Rottamazione, il commercialista Del Federico spiega i possibili effetti

PESCARA . Il giorno dopo la sentenza della Corte Costituzionale, che ha scatenato parecchie ansie in chi aveva “rottamato” le cartelle esattoriali, il quadro è ancora magmatico.
A impensierire i contribuenti che hanno definito le loro pendenze con il fisco, la possibilità di dover ricominciare tutto da capo. A spiegare cosa potrebbe accadere è il commercialista pescarese Luca Del Federico.
«A mio giudizio», dice il professionista, «occorre precisare che la sentenza citata dichiara l’inammissibilità della questione sollevata e quindi è priva di effetti normativi». In pratica, la Consulta non ha dichiarato l’illegittimità costituzionale delle norme per le quali la Corte dei conti abruzzese aveva fatto ricorso. «Inoltre, la motivazione non riguarda affatto gli stralci e le rottamazioni delle cartelle 2000-2006 dei Comuni che si erano affidati a società scorporate, ma esclusivamente l’inapplicabilità alle società scorporate del “meccanismo scalare inverso”, che è cosa ben diversa da stralci e rottamazioni. Una situazione giuridica che di fatto mette al riparo dell’annullamento le rottamazioni delle cartelle locali 2000-2006 dei Comuni che si erano affidati alle società private della riscossione.
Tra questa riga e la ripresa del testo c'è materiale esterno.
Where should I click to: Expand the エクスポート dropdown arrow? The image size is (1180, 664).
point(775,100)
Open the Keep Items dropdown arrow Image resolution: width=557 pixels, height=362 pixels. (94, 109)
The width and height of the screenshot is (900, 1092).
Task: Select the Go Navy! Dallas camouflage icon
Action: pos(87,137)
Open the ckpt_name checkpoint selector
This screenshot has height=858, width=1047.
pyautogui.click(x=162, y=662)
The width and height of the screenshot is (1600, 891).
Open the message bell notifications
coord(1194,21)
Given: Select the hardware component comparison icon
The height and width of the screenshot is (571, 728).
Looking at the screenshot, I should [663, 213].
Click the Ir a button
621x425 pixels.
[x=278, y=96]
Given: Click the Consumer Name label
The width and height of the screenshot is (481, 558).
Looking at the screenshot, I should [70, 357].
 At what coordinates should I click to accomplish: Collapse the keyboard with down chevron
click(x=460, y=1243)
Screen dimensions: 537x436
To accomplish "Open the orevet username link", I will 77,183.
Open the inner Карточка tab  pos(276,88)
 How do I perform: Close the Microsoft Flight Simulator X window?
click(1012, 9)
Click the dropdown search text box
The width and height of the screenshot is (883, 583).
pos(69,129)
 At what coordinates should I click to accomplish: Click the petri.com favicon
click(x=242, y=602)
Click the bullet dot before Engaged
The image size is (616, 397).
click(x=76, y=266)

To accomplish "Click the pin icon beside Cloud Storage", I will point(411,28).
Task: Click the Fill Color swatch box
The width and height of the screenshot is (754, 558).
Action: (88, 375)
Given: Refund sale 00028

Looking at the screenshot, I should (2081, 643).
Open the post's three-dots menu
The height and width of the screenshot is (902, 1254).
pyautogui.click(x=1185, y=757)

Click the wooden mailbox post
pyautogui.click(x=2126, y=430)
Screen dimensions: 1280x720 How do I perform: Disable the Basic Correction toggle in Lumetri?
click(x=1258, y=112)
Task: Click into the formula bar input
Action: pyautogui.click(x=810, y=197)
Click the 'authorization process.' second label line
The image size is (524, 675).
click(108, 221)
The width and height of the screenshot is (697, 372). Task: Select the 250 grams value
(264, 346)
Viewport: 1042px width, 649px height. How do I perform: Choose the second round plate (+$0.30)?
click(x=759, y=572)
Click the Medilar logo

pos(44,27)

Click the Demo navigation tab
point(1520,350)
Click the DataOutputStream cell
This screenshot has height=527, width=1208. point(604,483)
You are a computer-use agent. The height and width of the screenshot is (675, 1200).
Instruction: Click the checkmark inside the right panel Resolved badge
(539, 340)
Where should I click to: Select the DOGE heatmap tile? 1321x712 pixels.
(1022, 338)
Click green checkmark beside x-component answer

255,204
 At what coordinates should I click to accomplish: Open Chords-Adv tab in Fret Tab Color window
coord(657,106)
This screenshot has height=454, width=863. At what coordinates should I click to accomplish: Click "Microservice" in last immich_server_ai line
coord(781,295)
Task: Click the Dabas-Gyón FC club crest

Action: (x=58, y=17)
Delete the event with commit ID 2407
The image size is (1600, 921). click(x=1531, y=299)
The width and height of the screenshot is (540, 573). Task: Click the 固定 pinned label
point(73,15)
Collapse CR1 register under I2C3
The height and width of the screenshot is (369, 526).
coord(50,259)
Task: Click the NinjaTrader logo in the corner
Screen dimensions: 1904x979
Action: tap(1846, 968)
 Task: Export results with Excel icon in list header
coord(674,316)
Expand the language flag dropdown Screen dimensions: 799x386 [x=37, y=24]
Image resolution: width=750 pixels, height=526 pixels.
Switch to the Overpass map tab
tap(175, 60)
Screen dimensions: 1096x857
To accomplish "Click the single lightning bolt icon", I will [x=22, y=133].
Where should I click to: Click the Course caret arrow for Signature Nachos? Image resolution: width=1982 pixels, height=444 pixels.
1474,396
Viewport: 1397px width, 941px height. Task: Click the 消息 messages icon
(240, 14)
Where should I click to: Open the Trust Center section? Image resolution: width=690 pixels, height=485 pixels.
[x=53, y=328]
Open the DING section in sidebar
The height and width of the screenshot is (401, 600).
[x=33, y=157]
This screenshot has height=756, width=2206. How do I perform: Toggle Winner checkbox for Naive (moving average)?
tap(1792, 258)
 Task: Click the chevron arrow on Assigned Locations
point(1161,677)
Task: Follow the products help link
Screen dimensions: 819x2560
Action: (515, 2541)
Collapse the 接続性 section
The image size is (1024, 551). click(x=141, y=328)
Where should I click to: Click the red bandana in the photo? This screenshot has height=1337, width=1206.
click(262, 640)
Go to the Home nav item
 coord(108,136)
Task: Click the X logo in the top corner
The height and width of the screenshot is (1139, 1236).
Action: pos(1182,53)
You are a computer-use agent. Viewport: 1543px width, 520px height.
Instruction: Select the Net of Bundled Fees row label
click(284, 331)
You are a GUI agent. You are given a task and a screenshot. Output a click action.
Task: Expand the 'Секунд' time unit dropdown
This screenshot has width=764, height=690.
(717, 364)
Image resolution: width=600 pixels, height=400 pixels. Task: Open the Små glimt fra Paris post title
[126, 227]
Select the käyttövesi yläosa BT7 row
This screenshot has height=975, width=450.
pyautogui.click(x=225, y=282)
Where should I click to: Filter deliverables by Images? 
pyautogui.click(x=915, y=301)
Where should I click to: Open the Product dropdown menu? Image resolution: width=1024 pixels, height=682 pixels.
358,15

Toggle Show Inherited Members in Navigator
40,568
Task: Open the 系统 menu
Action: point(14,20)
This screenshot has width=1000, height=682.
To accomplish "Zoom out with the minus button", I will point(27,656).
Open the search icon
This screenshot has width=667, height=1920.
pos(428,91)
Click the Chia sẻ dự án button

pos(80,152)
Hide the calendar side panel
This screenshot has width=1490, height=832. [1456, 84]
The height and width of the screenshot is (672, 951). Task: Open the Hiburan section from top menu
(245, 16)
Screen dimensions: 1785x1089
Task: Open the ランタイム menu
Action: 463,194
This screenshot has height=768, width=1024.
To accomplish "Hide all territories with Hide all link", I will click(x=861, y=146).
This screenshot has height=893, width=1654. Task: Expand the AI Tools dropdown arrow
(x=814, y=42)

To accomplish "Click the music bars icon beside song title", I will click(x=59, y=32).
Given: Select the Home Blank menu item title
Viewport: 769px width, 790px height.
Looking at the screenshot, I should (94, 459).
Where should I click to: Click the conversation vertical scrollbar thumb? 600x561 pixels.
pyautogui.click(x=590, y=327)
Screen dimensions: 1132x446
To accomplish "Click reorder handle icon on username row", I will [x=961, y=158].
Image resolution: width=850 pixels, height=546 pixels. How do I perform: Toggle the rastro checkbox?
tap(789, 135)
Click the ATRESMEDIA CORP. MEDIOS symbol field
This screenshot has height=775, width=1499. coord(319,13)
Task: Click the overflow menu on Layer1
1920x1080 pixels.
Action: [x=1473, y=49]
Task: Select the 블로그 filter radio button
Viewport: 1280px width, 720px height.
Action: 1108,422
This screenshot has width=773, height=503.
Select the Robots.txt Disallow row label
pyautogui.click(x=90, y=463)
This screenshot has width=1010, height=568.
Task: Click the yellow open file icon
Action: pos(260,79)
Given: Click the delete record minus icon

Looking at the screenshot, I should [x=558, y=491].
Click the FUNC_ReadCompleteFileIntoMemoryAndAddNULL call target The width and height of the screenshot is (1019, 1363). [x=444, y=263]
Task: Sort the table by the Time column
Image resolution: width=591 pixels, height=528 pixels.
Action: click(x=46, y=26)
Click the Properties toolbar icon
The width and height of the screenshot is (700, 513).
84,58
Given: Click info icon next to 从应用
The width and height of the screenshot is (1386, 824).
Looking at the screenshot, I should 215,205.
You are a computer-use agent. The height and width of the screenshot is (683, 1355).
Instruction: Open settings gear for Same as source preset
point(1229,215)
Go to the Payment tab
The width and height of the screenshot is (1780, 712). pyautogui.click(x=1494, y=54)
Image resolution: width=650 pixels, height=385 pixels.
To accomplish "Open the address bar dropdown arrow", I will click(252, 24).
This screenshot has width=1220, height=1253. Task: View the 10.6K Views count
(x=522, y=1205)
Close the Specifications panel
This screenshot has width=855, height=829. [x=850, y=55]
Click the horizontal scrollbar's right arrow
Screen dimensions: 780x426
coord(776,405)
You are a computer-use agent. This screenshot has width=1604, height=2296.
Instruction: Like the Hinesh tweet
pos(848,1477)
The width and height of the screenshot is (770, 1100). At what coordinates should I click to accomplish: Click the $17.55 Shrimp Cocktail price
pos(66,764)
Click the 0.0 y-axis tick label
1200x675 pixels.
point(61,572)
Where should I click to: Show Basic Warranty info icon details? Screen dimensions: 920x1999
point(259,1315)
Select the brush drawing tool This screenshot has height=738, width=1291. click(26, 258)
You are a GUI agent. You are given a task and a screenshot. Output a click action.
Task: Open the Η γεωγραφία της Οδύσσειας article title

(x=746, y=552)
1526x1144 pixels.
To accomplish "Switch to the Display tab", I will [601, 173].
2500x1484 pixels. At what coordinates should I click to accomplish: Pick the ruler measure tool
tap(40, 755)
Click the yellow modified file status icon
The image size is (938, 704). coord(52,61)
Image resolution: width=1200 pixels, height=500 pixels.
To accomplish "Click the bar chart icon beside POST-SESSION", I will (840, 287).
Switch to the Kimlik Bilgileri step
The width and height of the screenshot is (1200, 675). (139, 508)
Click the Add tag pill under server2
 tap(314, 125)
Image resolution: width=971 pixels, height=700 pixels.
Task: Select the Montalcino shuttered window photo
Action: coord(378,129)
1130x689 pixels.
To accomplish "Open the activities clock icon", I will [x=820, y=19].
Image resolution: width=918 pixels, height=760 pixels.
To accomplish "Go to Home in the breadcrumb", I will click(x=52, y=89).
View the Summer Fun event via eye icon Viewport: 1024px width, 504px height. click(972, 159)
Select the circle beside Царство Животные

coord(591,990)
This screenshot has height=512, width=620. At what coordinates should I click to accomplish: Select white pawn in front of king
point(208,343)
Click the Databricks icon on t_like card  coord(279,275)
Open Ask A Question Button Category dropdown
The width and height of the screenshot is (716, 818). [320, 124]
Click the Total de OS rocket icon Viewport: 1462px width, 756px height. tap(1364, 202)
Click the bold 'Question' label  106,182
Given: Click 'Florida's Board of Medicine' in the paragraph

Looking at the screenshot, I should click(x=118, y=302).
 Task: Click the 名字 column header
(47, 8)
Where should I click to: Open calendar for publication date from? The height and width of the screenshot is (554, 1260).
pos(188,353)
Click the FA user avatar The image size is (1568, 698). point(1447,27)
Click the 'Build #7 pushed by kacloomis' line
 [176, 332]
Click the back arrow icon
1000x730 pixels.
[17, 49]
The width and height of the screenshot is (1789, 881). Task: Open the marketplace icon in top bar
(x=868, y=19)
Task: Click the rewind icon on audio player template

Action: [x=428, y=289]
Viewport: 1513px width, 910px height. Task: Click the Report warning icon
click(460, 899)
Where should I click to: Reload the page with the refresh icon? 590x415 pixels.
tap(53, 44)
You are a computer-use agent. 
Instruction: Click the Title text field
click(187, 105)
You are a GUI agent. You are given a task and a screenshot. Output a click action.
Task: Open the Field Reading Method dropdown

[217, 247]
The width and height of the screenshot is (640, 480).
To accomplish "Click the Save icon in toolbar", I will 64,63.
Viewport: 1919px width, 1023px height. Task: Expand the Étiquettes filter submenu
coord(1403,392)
Per le annualità successive al 2006, invece, eventuali stralci e rottamazioni affidati agli enti privati di riscossione (non agenti) potrebbero essere illegittimi».
Dunque, chi ha rottamato le cartelle relative a tasse locali e bolli dal 2000 al 2006 può stare tranquillo. Dopo il 2006, invece, esiste la possibilità che le cartelle “rottamate” attraverso enti privati diversi da Equitalia possano tornare in auge. Una circostanza , questa, che tuttavia andrebbe esaminata anche alla luce della prescrizione quinquennale delle tasse locali (Imu e Tasi), e biennale per i bolli auto. Insomma, la questione è abbastanza complicata.
Di certo, la sentenza della Consulta ha stabilito che «le società private scorporate da Equitalia (ora Agenzia delle Entrate Riscossione), non rientrano tra gli agenti della riscossione», conclude Del Federico.